- _YOUR INSTRUCTIONS_:
Once you know how many lines below hold "each", reply with that number and add nothing.

─── DATASET RECORDS

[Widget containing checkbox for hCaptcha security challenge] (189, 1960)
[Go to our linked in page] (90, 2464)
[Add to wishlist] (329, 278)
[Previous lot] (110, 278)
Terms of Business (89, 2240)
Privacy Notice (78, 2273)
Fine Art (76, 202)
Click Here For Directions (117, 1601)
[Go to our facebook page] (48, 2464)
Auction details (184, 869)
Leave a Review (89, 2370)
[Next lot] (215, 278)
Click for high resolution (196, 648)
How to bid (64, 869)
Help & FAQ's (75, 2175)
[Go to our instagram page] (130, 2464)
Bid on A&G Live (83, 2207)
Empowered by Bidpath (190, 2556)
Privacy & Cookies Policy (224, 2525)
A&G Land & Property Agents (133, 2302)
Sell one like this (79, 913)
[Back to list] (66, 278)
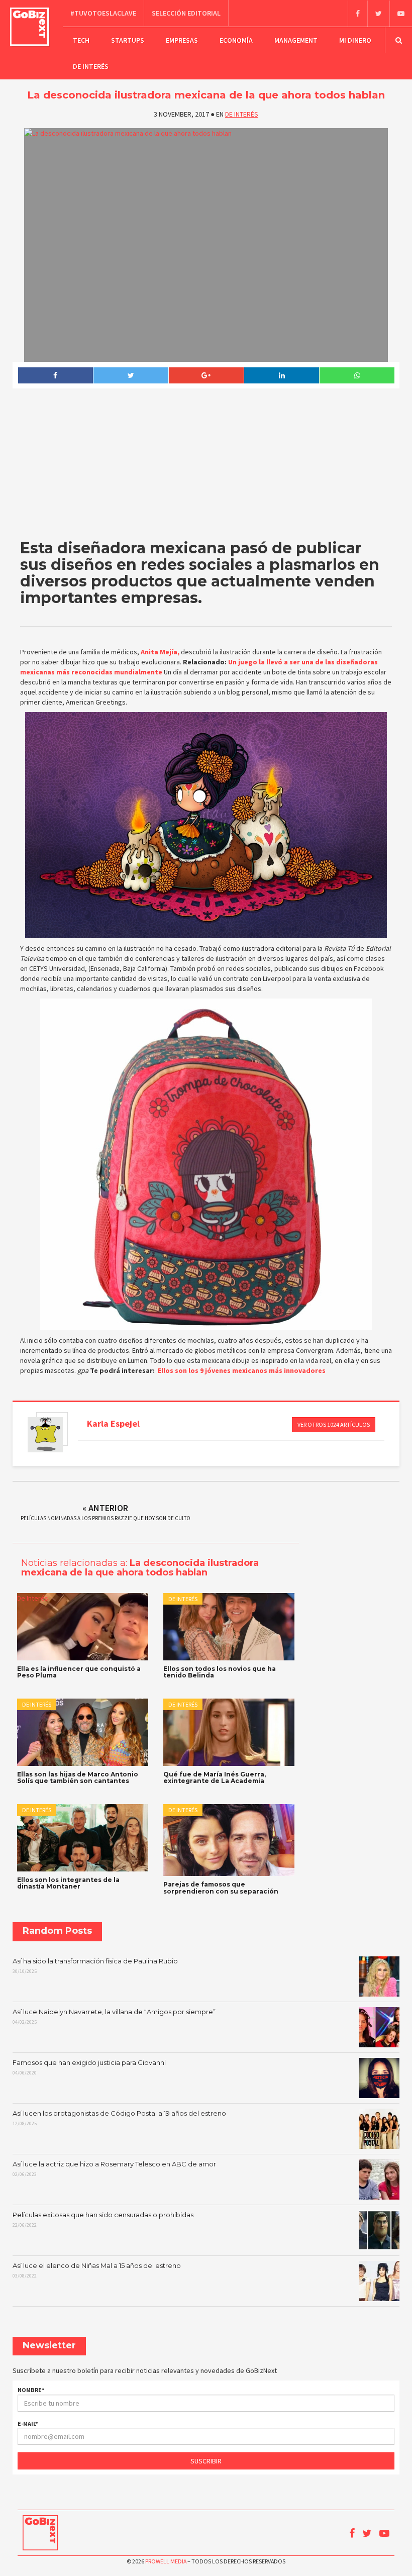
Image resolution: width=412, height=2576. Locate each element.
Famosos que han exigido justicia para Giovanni (89, 2067)
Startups (127, 40)
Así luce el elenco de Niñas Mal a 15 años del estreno (97, 2270)
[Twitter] (378, 14)
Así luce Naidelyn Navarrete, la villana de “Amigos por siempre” (114, 2017)
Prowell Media (165, 2561)
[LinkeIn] (281, 375)
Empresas (182, 40)
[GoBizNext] (29, 27)
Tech (81, 40)
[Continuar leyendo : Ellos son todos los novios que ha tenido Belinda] (228, 1626)
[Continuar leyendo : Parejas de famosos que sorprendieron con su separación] (228, 1840)
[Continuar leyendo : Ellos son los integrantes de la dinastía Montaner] (82, 1837)
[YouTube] (400, 14)
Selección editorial (186, 13)
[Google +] (206, 375)
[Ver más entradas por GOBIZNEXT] (45, 1434)
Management (296, 40)
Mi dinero (355, 40)
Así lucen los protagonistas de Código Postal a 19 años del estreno (119, 2118)
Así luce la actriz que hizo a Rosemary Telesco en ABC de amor (114, 2169)
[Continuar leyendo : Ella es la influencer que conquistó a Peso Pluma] (82, 1626)
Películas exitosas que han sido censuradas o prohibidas (103, 2220)
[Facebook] (357, 14)
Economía (236, 40)
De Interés (91, 66)
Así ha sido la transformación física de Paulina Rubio (95, 1966)
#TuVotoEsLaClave (103, 13)
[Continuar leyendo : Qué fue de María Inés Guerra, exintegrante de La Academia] (228, 1732)
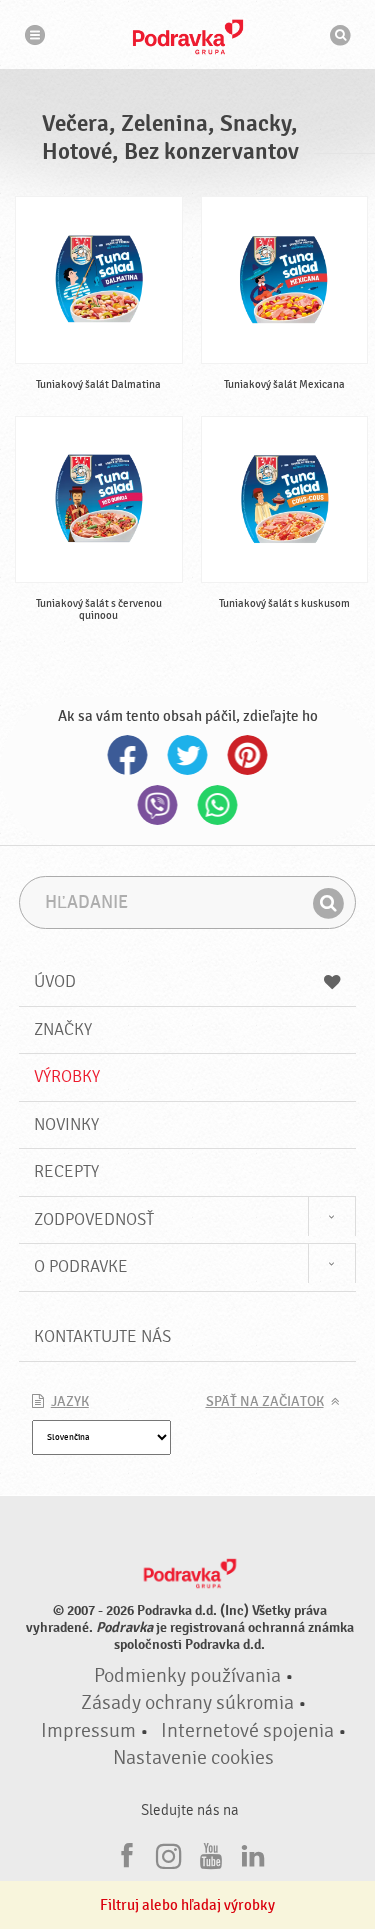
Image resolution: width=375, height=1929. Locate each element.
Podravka (188, 37)
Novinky (66, 1124)
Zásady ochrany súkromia (187, 1703)
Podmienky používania (187, 1676)
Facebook (128, 755)
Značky (63, 1029)
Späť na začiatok (265, 1402)
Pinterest (248, 755)
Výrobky (67, 1076)
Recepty (66, 1171)
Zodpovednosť (94, 1219)
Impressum (88, 1731)
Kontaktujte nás (102, 1336)
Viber (158, 805)
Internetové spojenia (247, 1731)
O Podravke (81, 1266)
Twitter (188, 755)
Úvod (55, 981)
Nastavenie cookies (193, 1758)
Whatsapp (218, 805)
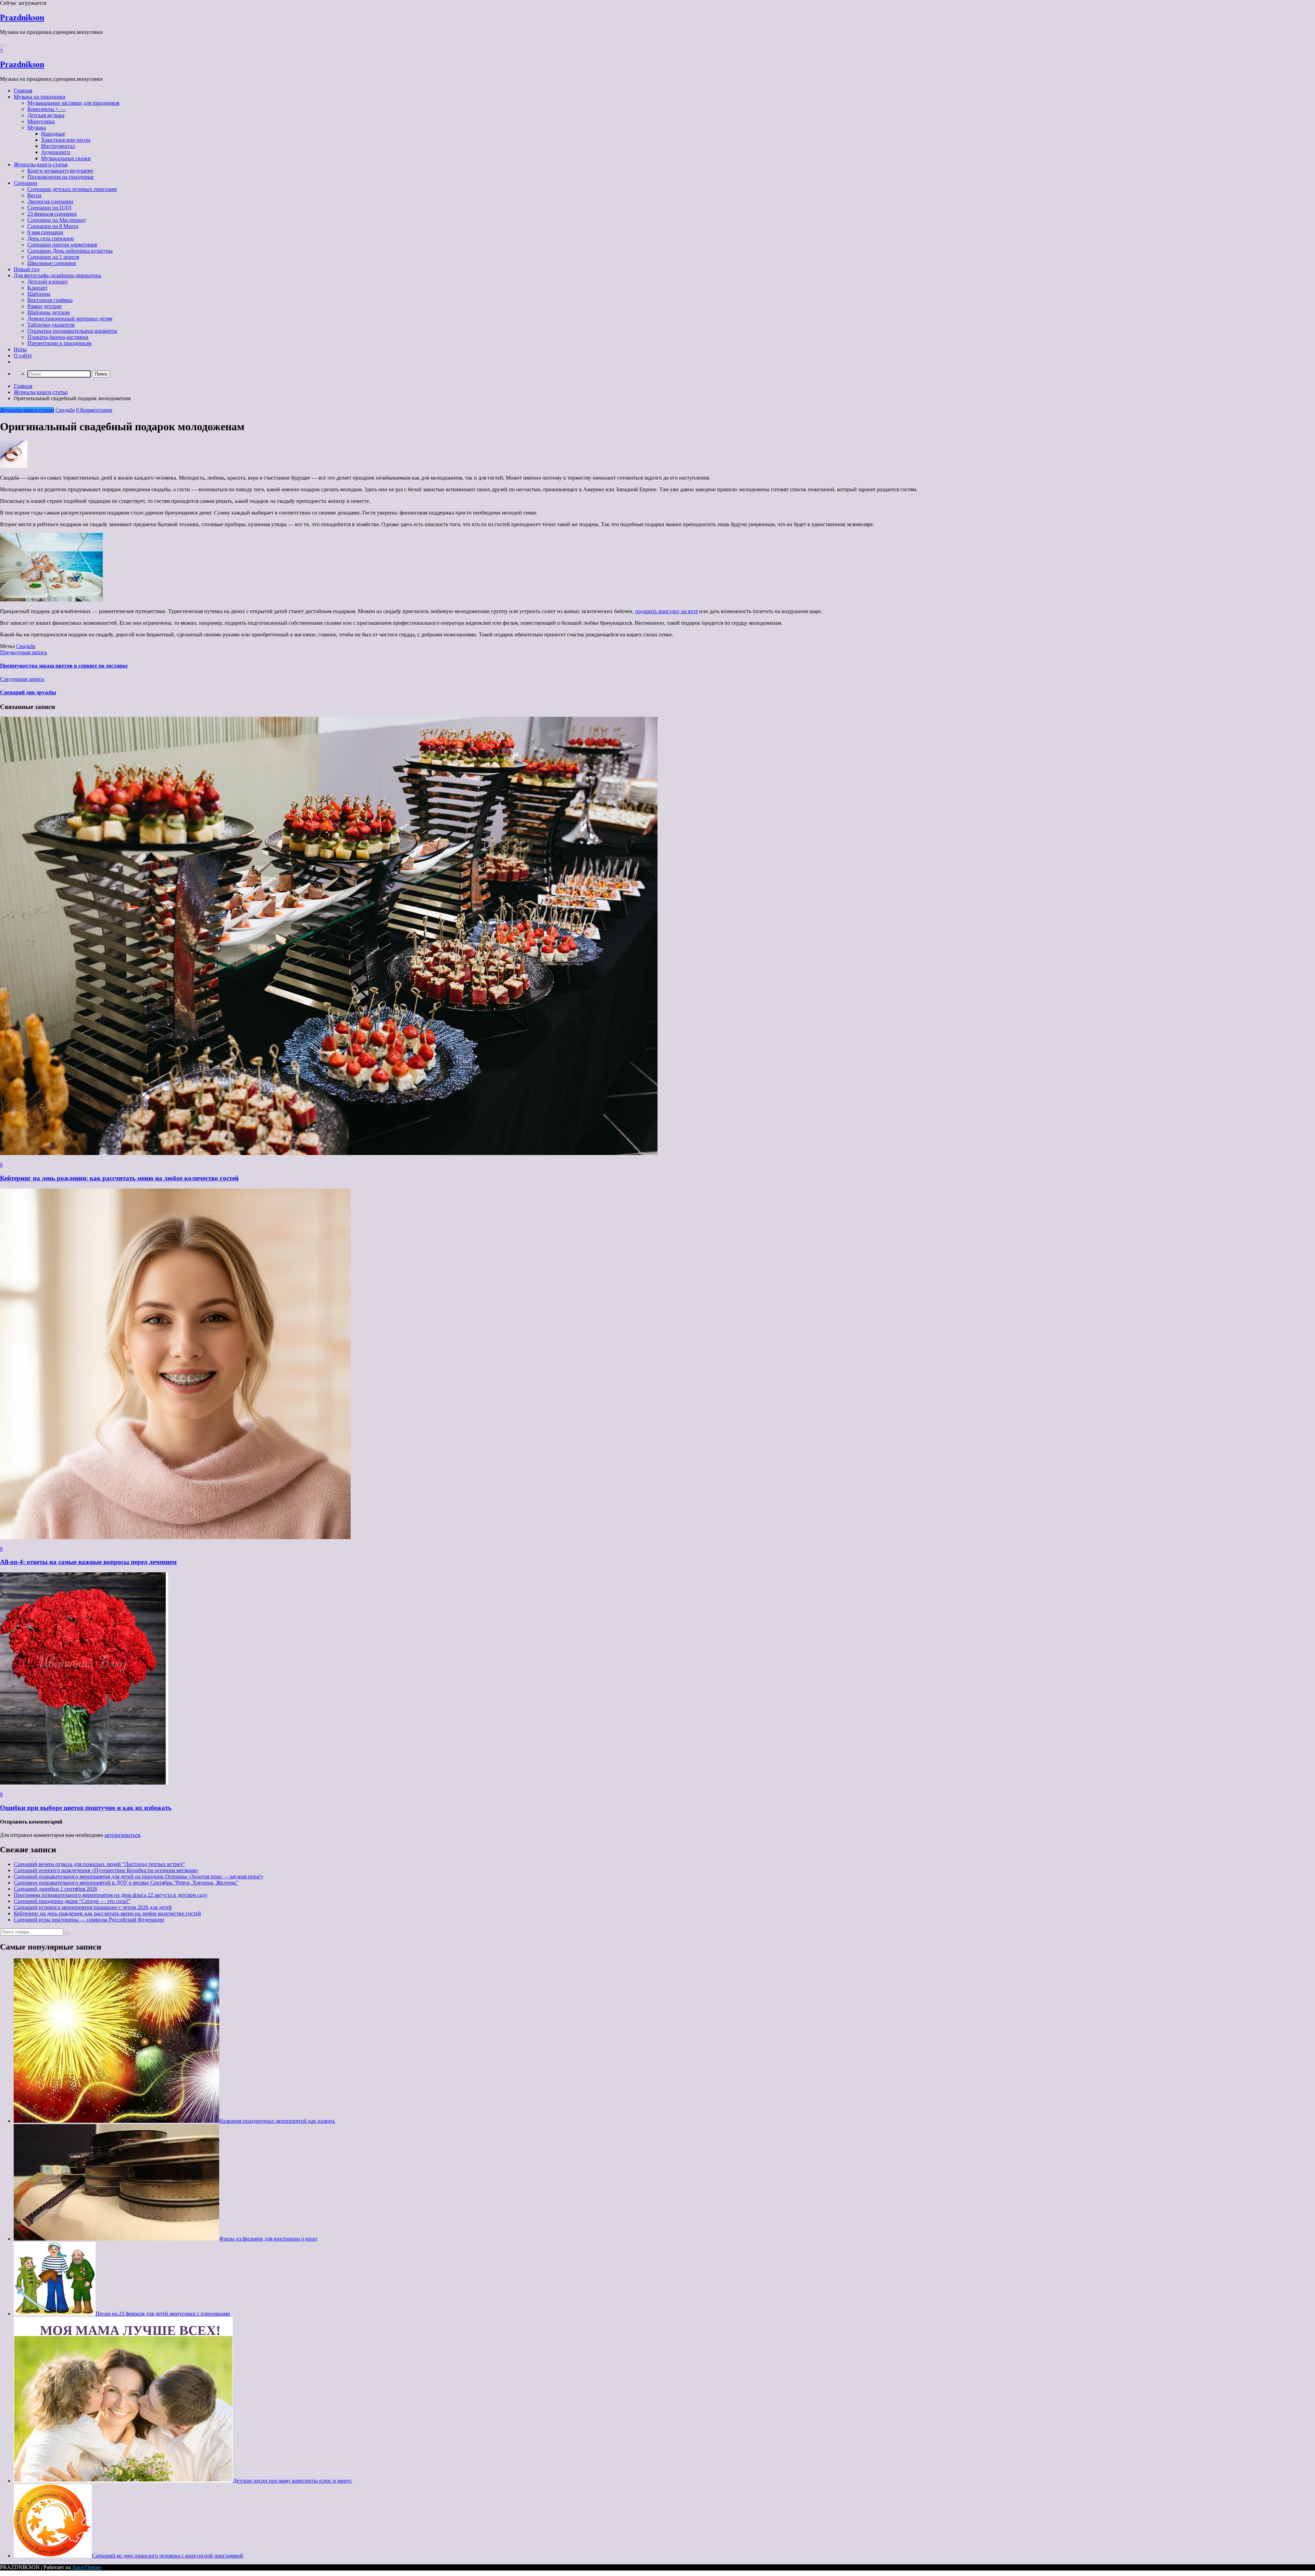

──────

- _EXERCISE OUTPUT_:
2